The ability to alter gene expression, and as such, metabolic pathways within green microalgae, is of a crucial importance in optimizing those algae for biofuel pro­duction. Achieving such alterations and rational modifications of expression relies primarily on the identification of transcription factors (TFs), genes, and enzymes implicated in metabolic pathways driving the synthesis of oil and hydrogenated metabolites that can potentially be used as biofuels. Post-identification, via struc­tural and functional annotations of genomes, the establishment of a library of cloned, ready to transform, open reading frames (ORFs) and TFs makes the optimization process one step closer (Fig. 9.3). Attempts to clone the metabolic ORFeome of model green algae, C. reinhardtti, have been made and published by Ghamsari et al. (2011) and Chang et al. (2011). The structural annotation of the ORFs was based on models generated by the Joint Genome Institute (JGI) (Merchant et al. 2007) and AUGUSTUS gene prediction algorithm (http://augustus. gobics. de/predictions/chlamydomonas/). The outcome leads to the generation of Gateway-compatible clones that can easily be moved to a plethora of available expression vectors.

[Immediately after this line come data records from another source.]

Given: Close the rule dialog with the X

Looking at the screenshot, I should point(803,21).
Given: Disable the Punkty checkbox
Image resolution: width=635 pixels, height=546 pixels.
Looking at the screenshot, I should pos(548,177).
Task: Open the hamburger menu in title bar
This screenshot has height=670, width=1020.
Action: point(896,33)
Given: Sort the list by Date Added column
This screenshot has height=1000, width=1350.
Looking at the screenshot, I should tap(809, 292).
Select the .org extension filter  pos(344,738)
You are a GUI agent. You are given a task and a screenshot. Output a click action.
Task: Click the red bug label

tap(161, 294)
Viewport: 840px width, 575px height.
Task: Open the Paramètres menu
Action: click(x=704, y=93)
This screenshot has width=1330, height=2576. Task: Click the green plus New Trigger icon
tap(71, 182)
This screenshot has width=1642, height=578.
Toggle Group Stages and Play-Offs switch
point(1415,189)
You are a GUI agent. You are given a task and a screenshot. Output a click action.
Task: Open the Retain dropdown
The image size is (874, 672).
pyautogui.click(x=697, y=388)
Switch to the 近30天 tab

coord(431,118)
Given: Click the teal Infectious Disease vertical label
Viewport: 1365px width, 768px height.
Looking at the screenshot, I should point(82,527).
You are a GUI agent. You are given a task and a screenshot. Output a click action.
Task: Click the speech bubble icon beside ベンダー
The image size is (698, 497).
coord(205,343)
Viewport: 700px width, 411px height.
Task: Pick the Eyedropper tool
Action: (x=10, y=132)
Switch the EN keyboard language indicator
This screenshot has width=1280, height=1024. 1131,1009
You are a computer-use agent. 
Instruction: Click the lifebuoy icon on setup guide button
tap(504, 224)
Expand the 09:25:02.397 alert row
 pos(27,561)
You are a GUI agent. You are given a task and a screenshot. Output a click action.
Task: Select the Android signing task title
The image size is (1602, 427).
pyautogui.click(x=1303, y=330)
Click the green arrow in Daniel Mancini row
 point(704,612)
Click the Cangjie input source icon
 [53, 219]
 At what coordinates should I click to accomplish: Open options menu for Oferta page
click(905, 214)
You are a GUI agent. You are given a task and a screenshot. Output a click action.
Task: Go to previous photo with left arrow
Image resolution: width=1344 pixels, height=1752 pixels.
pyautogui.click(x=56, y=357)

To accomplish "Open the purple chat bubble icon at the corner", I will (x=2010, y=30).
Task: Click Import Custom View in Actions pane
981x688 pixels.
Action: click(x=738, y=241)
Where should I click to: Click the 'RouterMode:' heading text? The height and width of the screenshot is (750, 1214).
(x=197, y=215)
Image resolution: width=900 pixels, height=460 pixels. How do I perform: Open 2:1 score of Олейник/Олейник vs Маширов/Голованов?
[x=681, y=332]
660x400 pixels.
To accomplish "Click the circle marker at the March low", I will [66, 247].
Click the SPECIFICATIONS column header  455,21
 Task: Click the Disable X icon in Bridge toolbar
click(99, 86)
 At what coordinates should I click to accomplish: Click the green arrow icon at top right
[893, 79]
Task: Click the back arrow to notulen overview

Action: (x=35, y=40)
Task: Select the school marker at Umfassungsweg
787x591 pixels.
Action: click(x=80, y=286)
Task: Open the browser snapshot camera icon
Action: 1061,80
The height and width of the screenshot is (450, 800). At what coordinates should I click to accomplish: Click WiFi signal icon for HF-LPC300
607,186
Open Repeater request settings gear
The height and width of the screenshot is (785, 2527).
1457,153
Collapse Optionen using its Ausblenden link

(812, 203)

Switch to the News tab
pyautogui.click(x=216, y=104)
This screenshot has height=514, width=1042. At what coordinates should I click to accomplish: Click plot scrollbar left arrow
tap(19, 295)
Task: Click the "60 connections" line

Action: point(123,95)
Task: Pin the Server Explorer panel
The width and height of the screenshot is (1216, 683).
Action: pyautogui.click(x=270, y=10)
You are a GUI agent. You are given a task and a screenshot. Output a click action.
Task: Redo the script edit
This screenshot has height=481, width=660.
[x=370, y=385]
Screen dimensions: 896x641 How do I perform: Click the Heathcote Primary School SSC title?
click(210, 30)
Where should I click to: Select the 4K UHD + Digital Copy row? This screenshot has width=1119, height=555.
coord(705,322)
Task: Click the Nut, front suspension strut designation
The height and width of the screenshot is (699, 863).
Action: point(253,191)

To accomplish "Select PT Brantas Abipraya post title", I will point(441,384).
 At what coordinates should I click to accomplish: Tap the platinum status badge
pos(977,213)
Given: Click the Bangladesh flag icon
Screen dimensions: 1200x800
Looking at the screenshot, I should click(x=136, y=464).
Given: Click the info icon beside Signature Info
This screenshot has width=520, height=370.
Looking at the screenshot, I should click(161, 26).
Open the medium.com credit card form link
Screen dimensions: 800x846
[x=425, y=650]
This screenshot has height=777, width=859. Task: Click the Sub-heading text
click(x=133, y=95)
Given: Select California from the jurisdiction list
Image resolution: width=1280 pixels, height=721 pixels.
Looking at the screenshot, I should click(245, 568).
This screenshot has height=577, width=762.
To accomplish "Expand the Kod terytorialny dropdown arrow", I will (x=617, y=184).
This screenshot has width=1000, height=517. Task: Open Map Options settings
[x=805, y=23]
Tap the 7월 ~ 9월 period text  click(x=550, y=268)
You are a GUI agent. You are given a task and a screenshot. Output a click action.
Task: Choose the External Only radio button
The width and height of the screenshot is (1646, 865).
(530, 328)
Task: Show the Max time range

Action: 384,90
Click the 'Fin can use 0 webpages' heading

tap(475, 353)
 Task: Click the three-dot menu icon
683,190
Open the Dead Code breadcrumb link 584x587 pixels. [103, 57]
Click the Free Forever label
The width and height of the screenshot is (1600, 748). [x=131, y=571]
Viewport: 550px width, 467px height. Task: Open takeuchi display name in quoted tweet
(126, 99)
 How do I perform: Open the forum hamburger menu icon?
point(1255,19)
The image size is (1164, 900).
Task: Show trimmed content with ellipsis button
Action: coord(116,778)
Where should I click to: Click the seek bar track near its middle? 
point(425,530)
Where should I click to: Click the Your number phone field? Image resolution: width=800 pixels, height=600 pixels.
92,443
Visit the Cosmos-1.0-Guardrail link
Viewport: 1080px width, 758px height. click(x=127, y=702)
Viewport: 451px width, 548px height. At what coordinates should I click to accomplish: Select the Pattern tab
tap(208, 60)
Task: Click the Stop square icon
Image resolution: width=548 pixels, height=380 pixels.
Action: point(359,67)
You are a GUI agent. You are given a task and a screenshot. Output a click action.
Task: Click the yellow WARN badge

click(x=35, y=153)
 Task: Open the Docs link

Another attempt, as part of an ongoing work, is the genome-wide cloning of TFs in C. reinhardtti to add a regulatory dimension to the available clone resources (unpublished data). The completion of such an endeavor will result in a library of TF clones that are Gateway compatible and readily available for transformation to

alter and modify the expression of target genes. Clones can also be obtained from the Chlamydomonas Resource Center (http://www. chlamy. org/). The center hosts a multitude of C. reinhardtti strains, plasmids, molecular kits, and cDNA libraries.

The importance and relevance of cloning has been underlined as a major initial step in the process of algal optimization for biofuel production by making available a library of metabolic and transcription factor clones that can be used to modify the genetic information and expression patterns and, subsequently, directionally alter the metabolism in algal cells toward a higher yield of hydrogenated metabolites suitable for biofuel use.